--- Problem requirements ---
Would you set down the passage about Mad Giant brewery word for word, from "In the decade" to "large energy company."?

** BEGIN Provided passage **

Mad Giant, the fantastical craft brewery in the heart of Joburg’s CBD, together with Urbanologi, the “urban garde” restaurant in the brewery, creates a new authentic urban destination

Eben Uys brewed his first batch of beer in 2006 when he was a chemical engineering student. “I built a small brewery for the University of Stellenbosch,” he says. “It was part of my undergrad final year project. I became intrigued by the process. It’s simple and complex at the same time.”

In the decade between that project and his decision to take the leap and open Mad Giant Brewery in the 1 Fox Street Precinct in Ferreirasdorp in Joburg’s CBD, he never really stopped brewing craft beer. He constantly dabbled with ingredients and recipes. But he earned himself a PhD, got married and started working for a large energy company.

But the seeds of that early student project were always at the back of his mind, and he continued experimenting with craft beer. In 2014 he got to a point where he thought he’d actually launch a craft beer. “I did it part-time, developed the recipes and started small,” he says. At the time, he still had a full-time job as an engineer. “But when we finally brewed the first batches, it became real,” he says.

** END Provided passage **
** BEGIN Recorded data **

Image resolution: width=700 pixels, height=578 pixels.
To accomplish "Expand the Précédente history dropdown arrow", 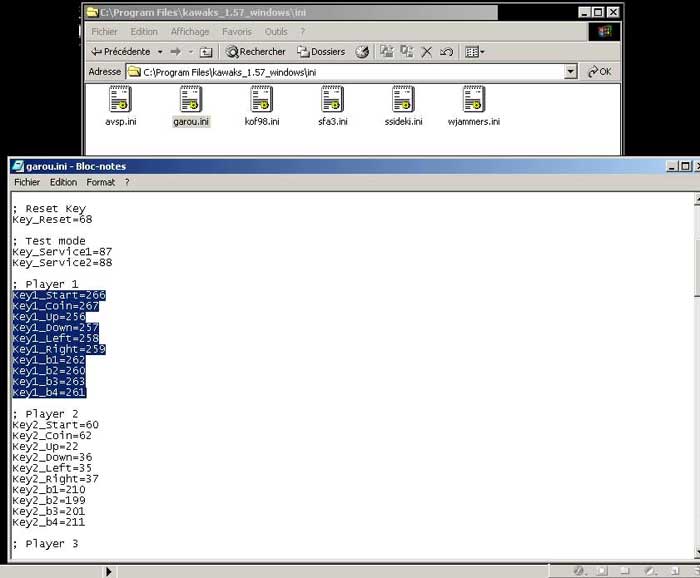I will click(x=159, y=52).
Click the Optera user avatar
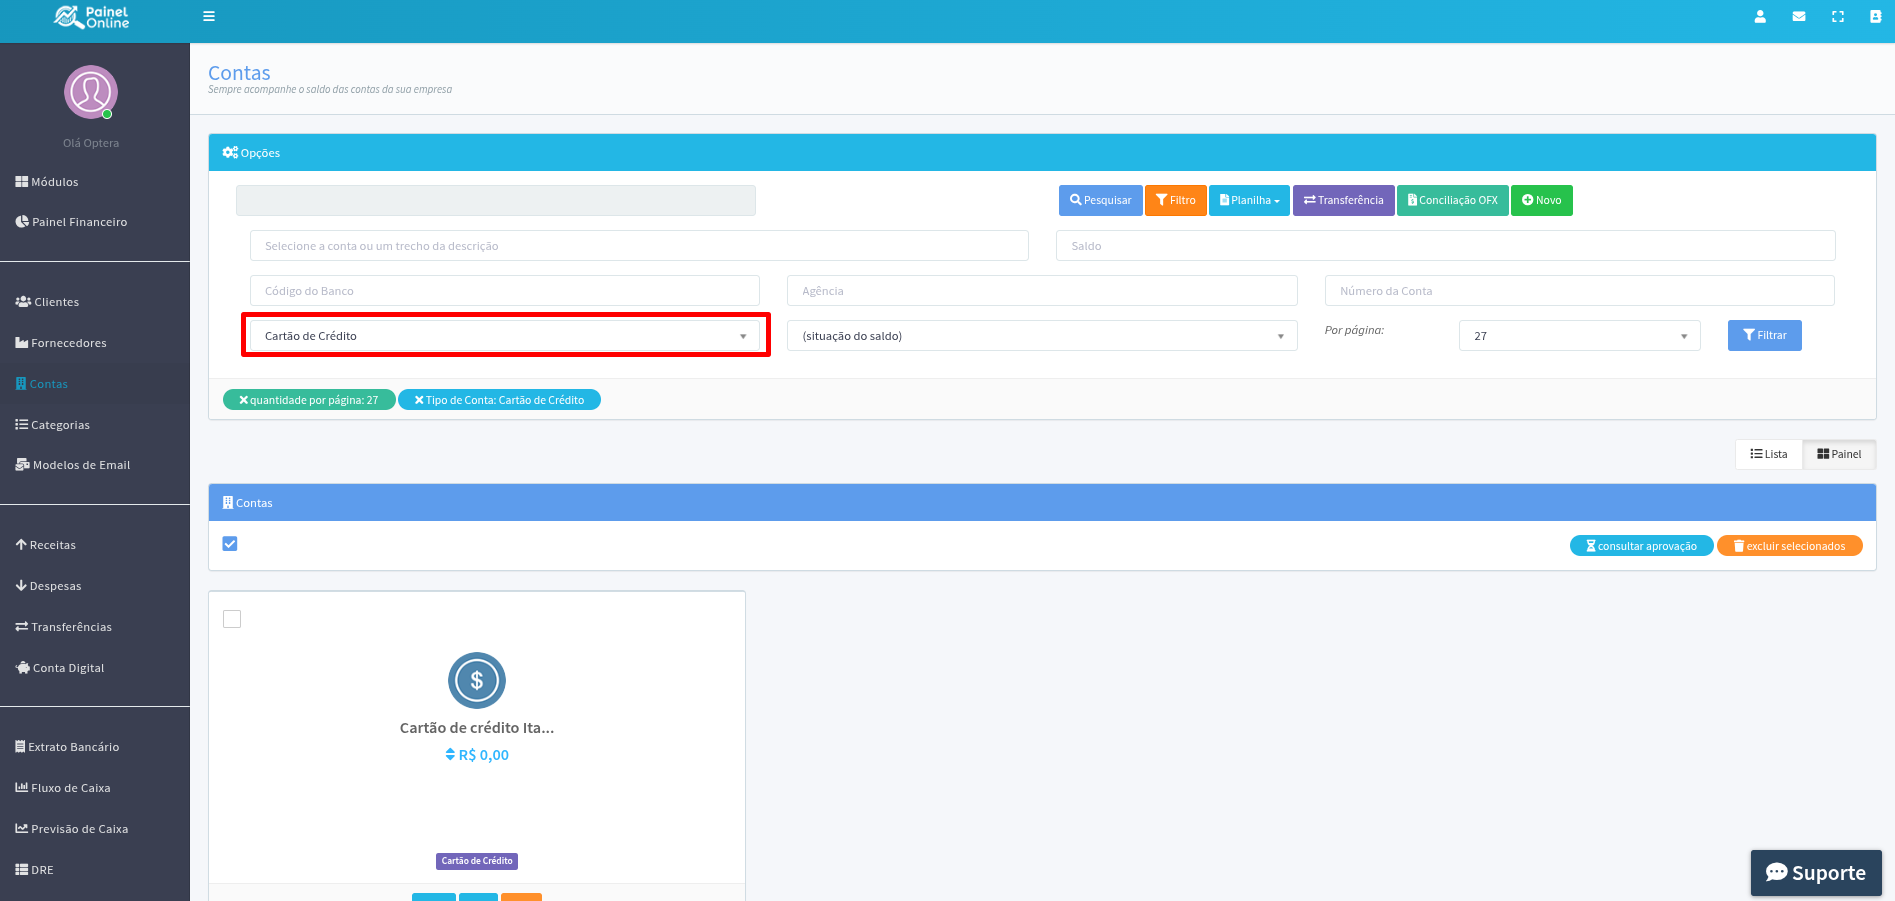 (91, 92)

** END Recorded data **

--- Answer to the exercise ---
In the decade between that project and his decision to take the leap and open Mad Giant Brewery in the 1 Fox Street Precinct in Ferreirasdorp in Joburg’s CBD, he never really stopped brewing craft beer. He constantly dabbled with ingredients and recipes. But he earned himself a PhD, got married and started working for a large energy company.